What are Decorators?

Decorators in Python are a powerful feature that allows you to modify the behavior of functions or classes. They are commonly used to extend functionality without modifying the actual implementation.

In Esmerald, decorators play a crucial role in defining various aspects of an application, such as security, caching, and request handling.

Benefits of Using Decorators

  • Code Reusability: Allows adding functionality across multiple classes or functions without repetition.
  • Separation of Concerns: Keeps logic modular and clean by applying behaviors externally.
  • Enhanced Readability: Clearly defines additional behavior without cluttering function or class definitions.
  • Maintainability: Reduces code duplication and enhances scalability.

The @controller Decorator

The @controller decorator in Esmerald transforms a class into a Controller, allowing it to manage and structure routes efficiently.

This decorator enhances class-based views and provides a clean, structured way to define routes in Esmerald applications.
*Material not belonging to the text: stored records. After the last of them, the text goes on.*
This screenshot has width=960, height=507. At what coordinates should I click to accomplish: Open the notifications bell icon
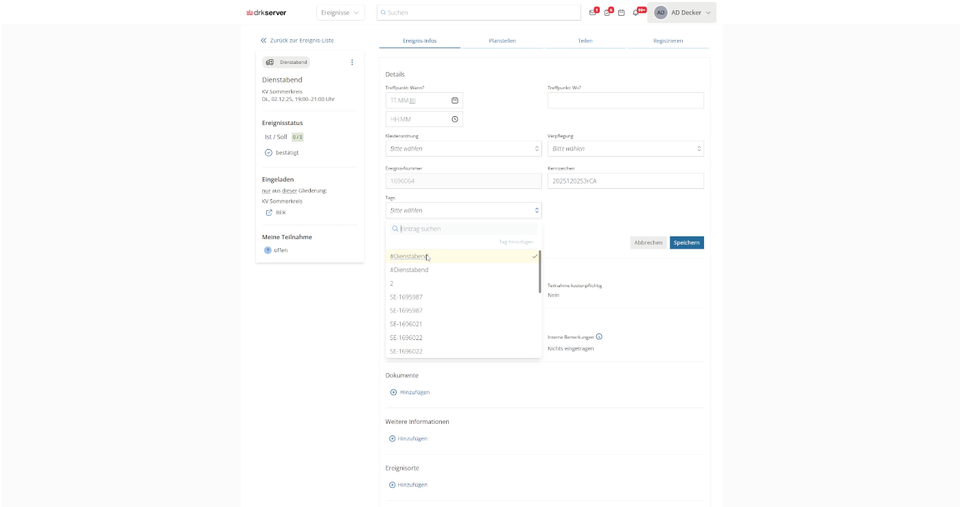(x=637, y=13)
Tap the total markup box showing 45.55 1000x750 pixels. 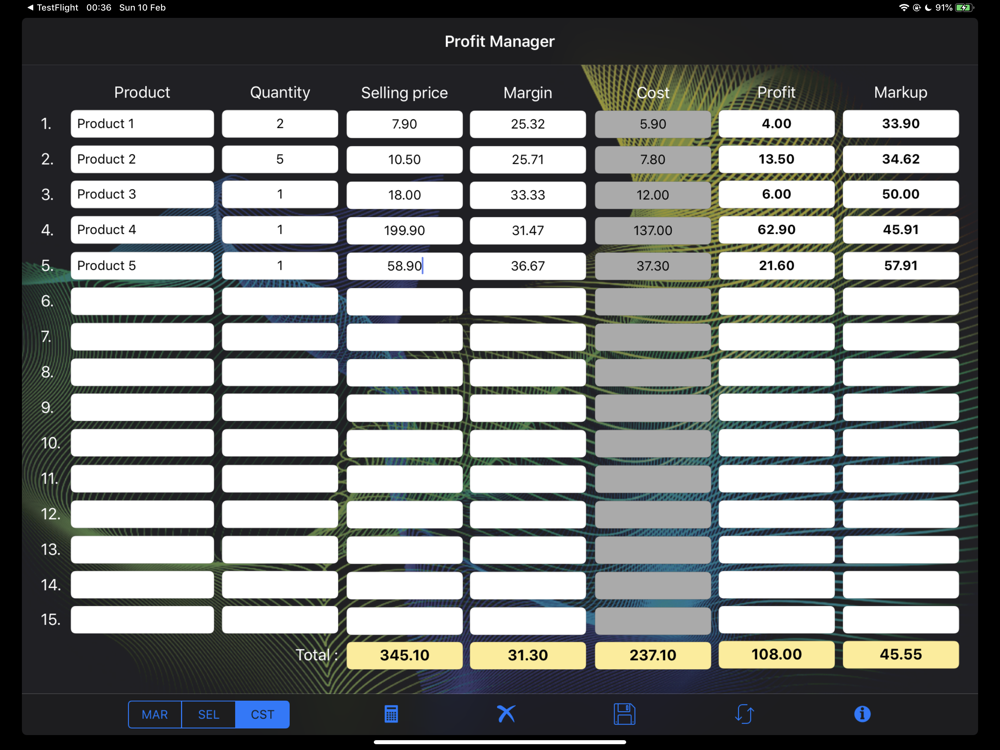click(x=900, y=655)
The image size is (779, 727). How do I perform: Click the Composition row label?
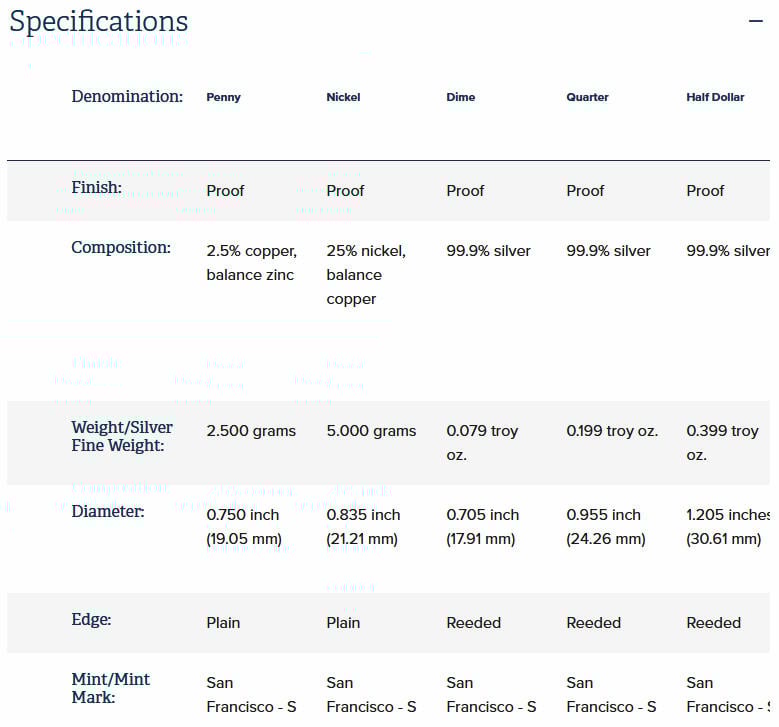121,247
This also provides an alternative to subclassing the Controller class directly.

Benefits of @controller

  • Organizes Routes: Allows grouping related route handlers inside a class.
  • Inherits Controller Behavior: Automatically extends Esmerald’s Controller class.
  • Encapsulation: Keeps route-related logic within a single class.
  • Enhances Maintainability: Improves the readability and scalability of route management.

How to Use @controller

The @controller decorator takes optional keyword arguments to configure the controller’s behavior. These include:

  • path: Defines the base path for all routes within the controller.
  • dependencies: Injects dependencies into the controller.
  • exception_handlers: Defines custom exception handlers.
  • permissions: Adds security permissions.
  • interceptors: Allows request/response interception.
  • middleware: Applies middleware at the controller level.
  • response_class, response_cookies, response_headers: Controls responses.
  • before_request, after_request: Defines lifecycle hooks.
  • tags: Adds OpenAPI documentation tags.
  • include_in_schema: Includes/excludes from API documentation.
  • security: Configures security schemes.
  • deprecated: Marks the controller as deprecated in the documentation.

Example Usage

Defining a Basic Controller

from esmerald import get, post
from esmerald.datastructures import ResponseHeader
from esmerald.utils.decorators import controller


@controller(path="/users")
class UserController:

    @get(path="/", response_headers={"X-Custom": ResponseHeader(value="Custom Header")})
    async def list_users(self) -> list[dict]:
        """Retrieve a list of users."""
        return [{"id": 1, "name": "John Doe"}]

    @post(path="/create")
    async def create_user(self, data: dict) -> dict:
        """Create a new user."""
        return {"message": "User created successfully", "data": data}

Explanation

  1. @controller(path="/users"): Registers the UserController with a base path /users.
  2. @get(path="/"): Defines a GET endpoint at /users/.
  3. @post(path="/create"): Defines a POST endpoint at /users/create.
  4. response_headers: Adds custom response headers to the API response.
  5. The controller encapsulates all user-related logic, keeping the structure organized.

By using the @controller decorator, Esmerald applications become more modular, maintainable, and scalable.

The decorator streamlines route definitions while leveraging built-in Esmerald capabilities.